Trump fires state department official investigating Mike Pompeo
Donald Trump has fired Steve Linick, the state department’s inspector general, who was reportedly investigating Secretary of State Mike Pompeo.
The President said he had ‘lost confidence’ in Linick in a letter to speaker of the House of Representatives Nancy Pelosi.
He said: “It is vital that I have the fullest confidence in the appointees serving as Inspectors General. That is no longer the case with regard to this Inspector General.”
Linick was investigating secretary of state Pompeo for potential abuse of office following allegations he had a political appointee at the state department run errands for him and his wife.
And while Linick has been given 30 days' notice so Congress can investigate the reasons behind the firing, he has been immediately replaced by Stephen Akard - a close adviser to Vice President Mike Pence.
The Democratic chair of the House foreign affairs committee, Eliot Engel, said: “This firing is the outrageous act of a president trying to protect one of his most loyal supporters, the secretary of state, from accountability.
“I have learned that the Office of the Inspector General had opened an investigation into Secretary Pompeo. Mr Linick’s firing amid such a probe strongly suggests that this is an unlawful act of retaliation.”
Trump has made a habit of ditching senior officials late on a Friday evening.
On April 3, intelligence community inspector general, Michael Atkinson, was fired by Trump.
Atkinson was sacked for his role in the whistleblower complaint that led to the president being impeached.
And on May 1, the principal deputy inspector general at the department of health and human services, Christi Grimm, was dismissed.
She had published a report about the lack of supplies at hospitals around the US amid the coronavirus pandemic.

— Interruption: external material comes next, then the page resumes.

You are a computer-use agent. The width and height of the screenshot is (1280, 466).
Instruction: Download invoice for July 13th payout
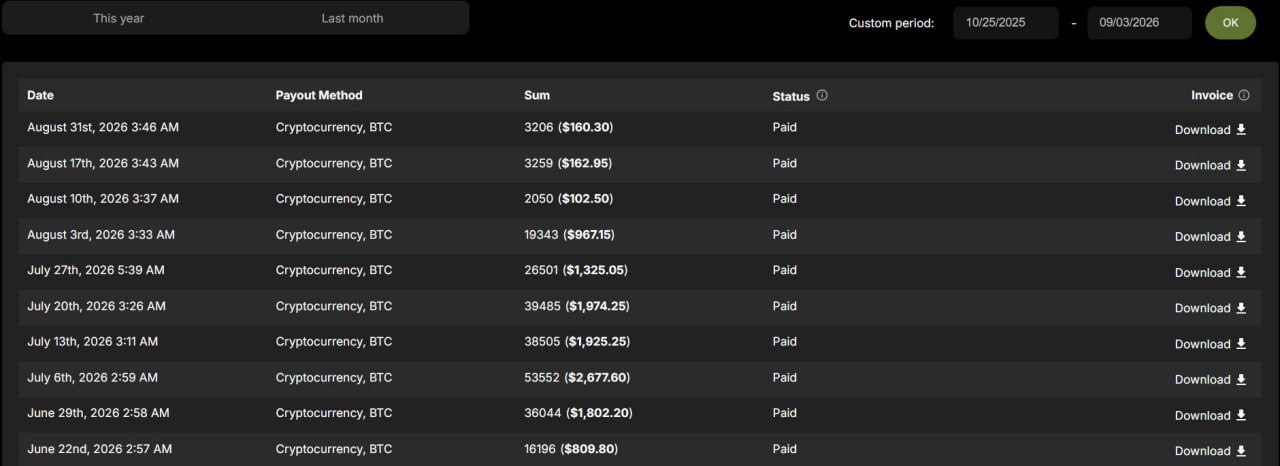tap(1210, 344)
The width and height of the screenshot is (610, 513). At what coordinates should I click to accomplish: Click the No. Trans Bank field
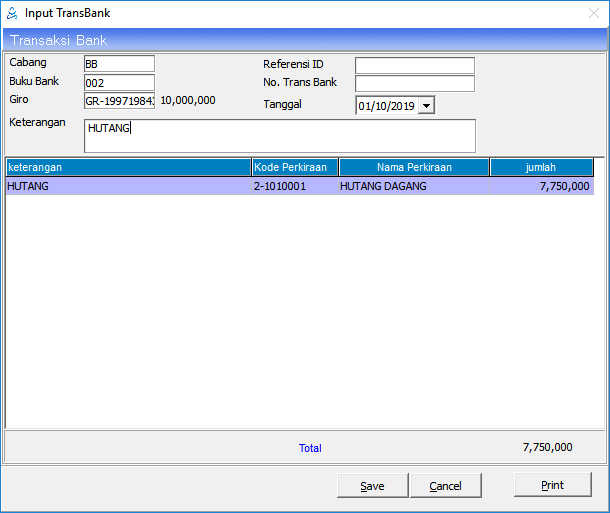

Former justice department inspector general, Michael Bromwich, tweeted about the series of firings: “Let’s be clear: all of these moves are punishment for doing the jobs the law authorizes and requires IGs [inspectors general] to do.
“This will not end until Congress takes these retaliatory firings seriously. The appointment of a crony of the VP further politicizes jobs that by statute are supposed to be non-partisan. Another important norm defiled.”